### [Exercise]
Reproduce the lines word for word, beginning with the line containing "Viewport: 1141px width, 642px height." and ending after the line containing "click(141, 69)". Leave the pictures out of your answer.

### [Records supplied]
## Begin

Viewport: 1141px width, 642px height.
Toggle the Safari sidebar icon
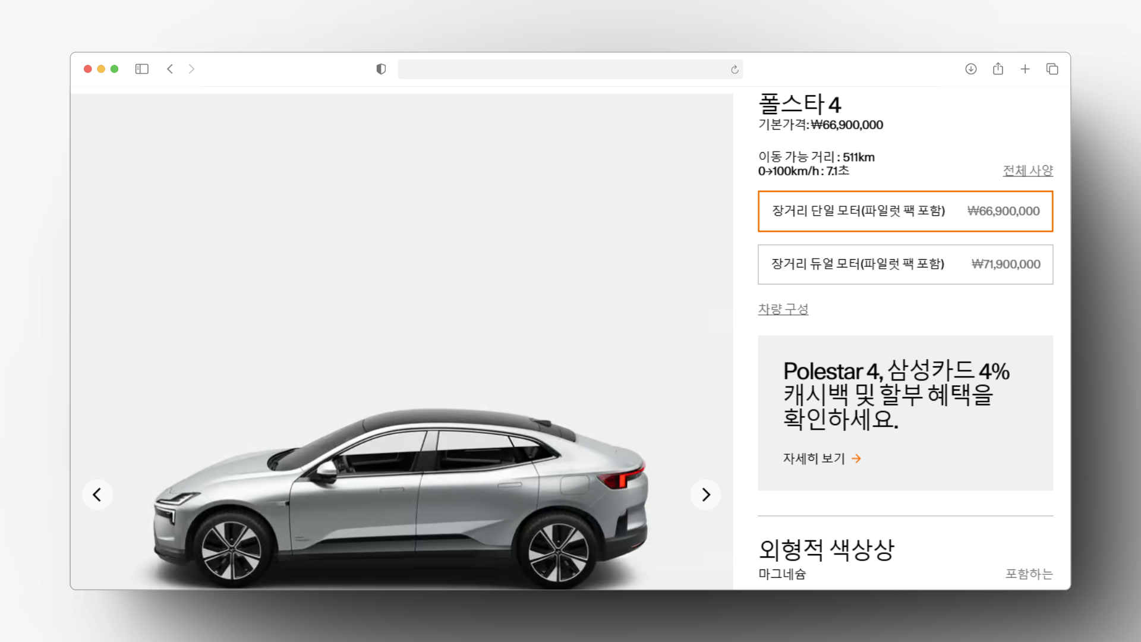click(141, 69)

## End
## Begin

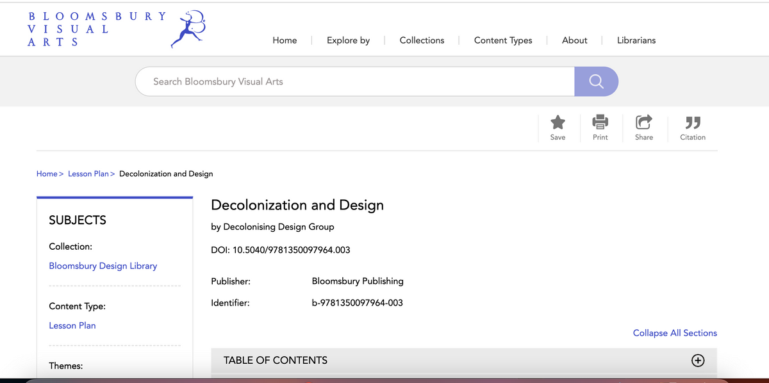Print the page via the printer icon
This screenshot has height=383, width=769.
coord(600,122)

## End

### [Solution to the problem]
Viewport: 1141px width, 642px height.
Toggle the Safari sidebar icon
click(141, 69)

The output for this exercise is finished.